━━━━━ MATERIAL SHOWN

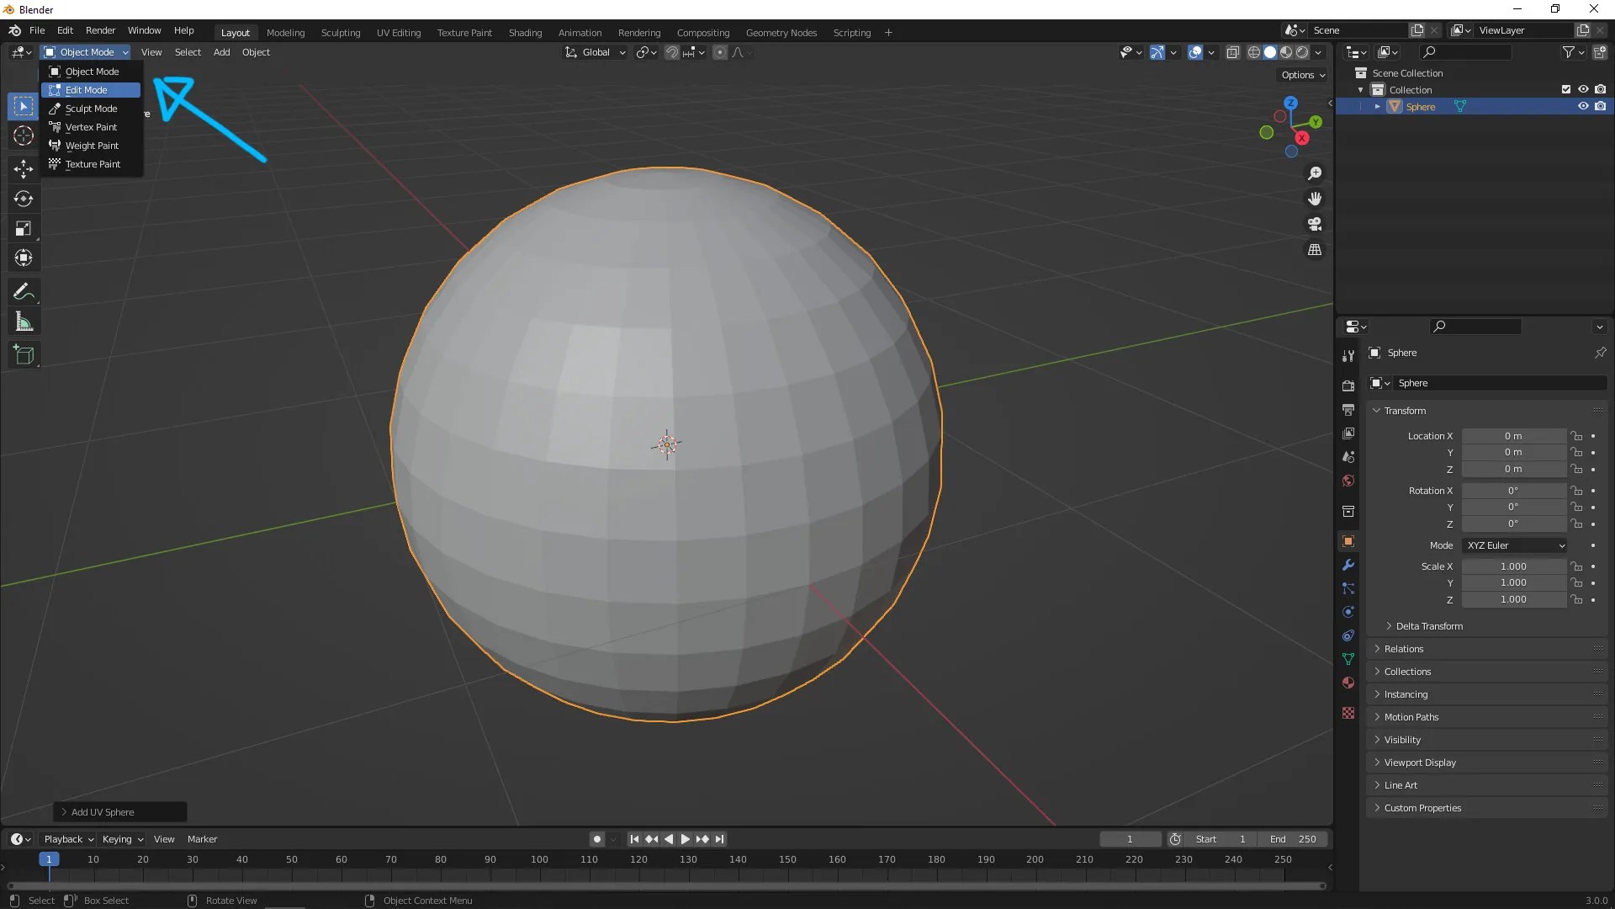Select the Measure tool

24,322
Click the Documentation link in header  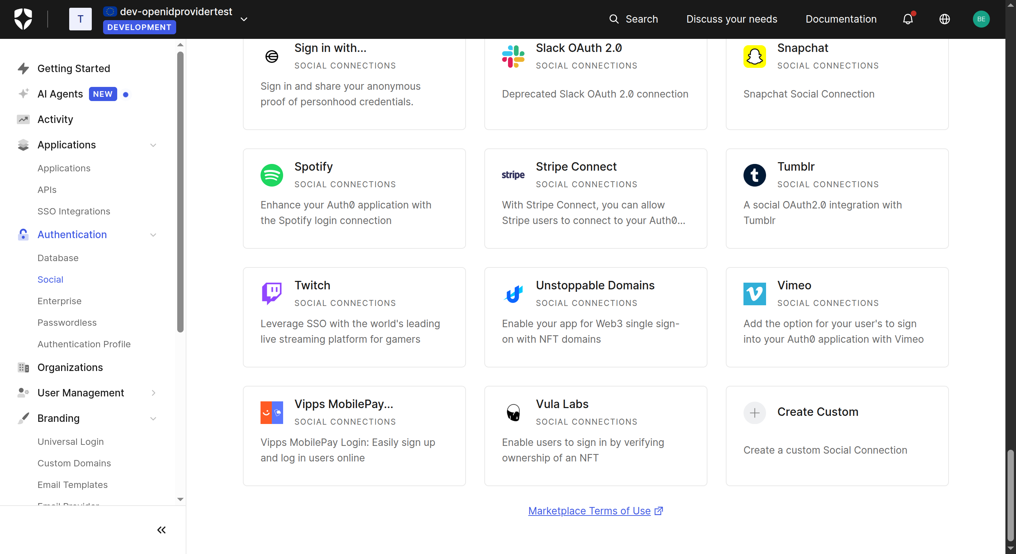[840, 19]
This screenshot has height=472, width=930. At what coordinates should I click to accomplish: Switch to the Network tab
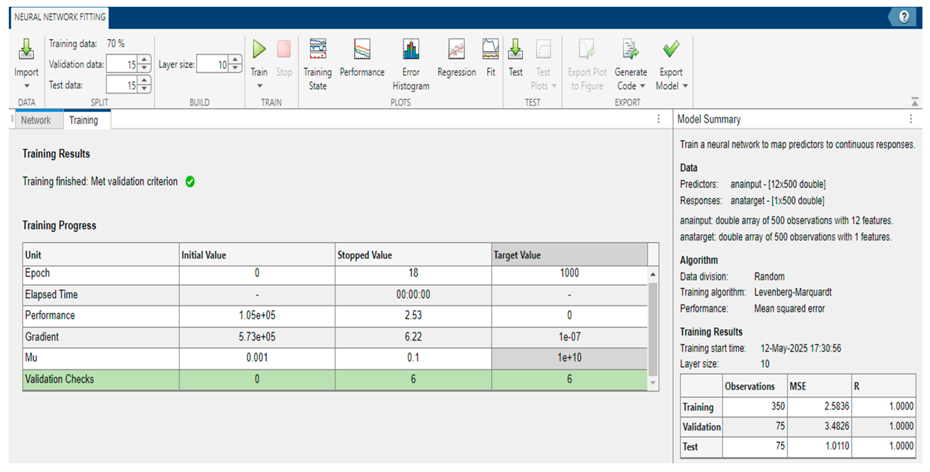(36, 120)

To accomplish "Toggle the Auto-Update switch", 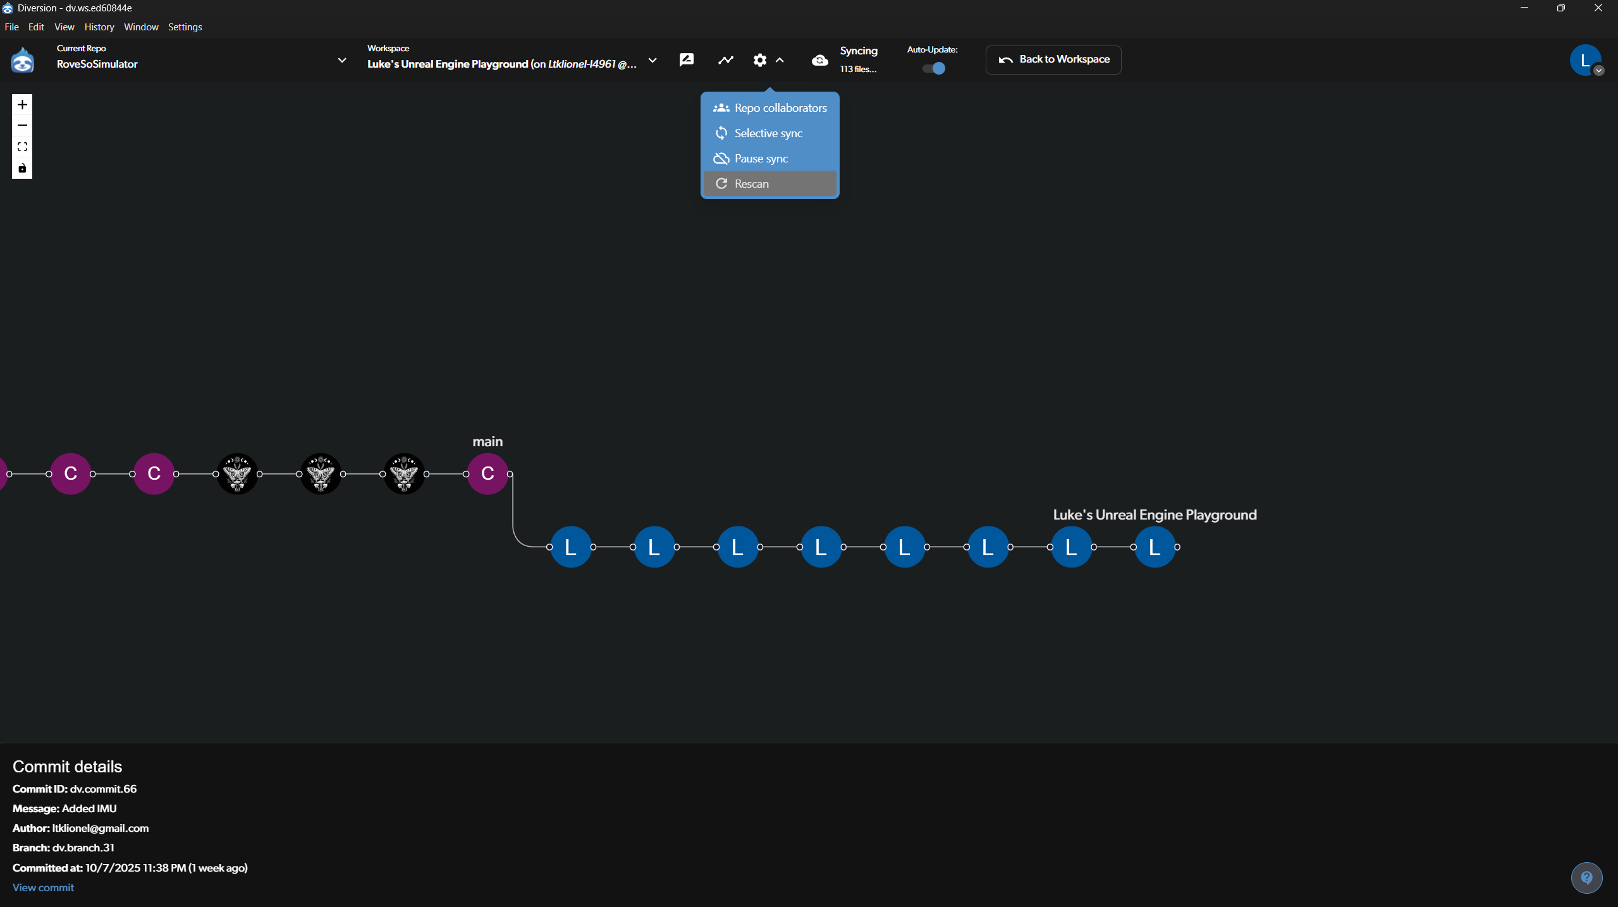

━━━━━━━━━━
━━━━━ MATERIAL SHOWN

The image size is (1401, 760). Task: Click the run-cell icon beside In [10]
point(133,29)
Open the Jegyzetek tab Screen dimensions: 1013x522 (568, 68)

━━━━━━━━━━
━━━━━ MATERIAL SHOWN

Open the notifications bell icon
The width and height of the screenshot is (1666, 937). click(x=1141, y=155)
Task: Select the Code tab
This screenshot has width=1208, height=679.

━━━━━━━━━━

All that is wanted is the stretch of lines above from the one containing "Task: Select the Code tab" through the one containing "This screenshot has width=1208, height=679.", duplicated exactly.

## TASK ANSWER
Task: Select the Code tab
This screenshot has width=1208, height=679.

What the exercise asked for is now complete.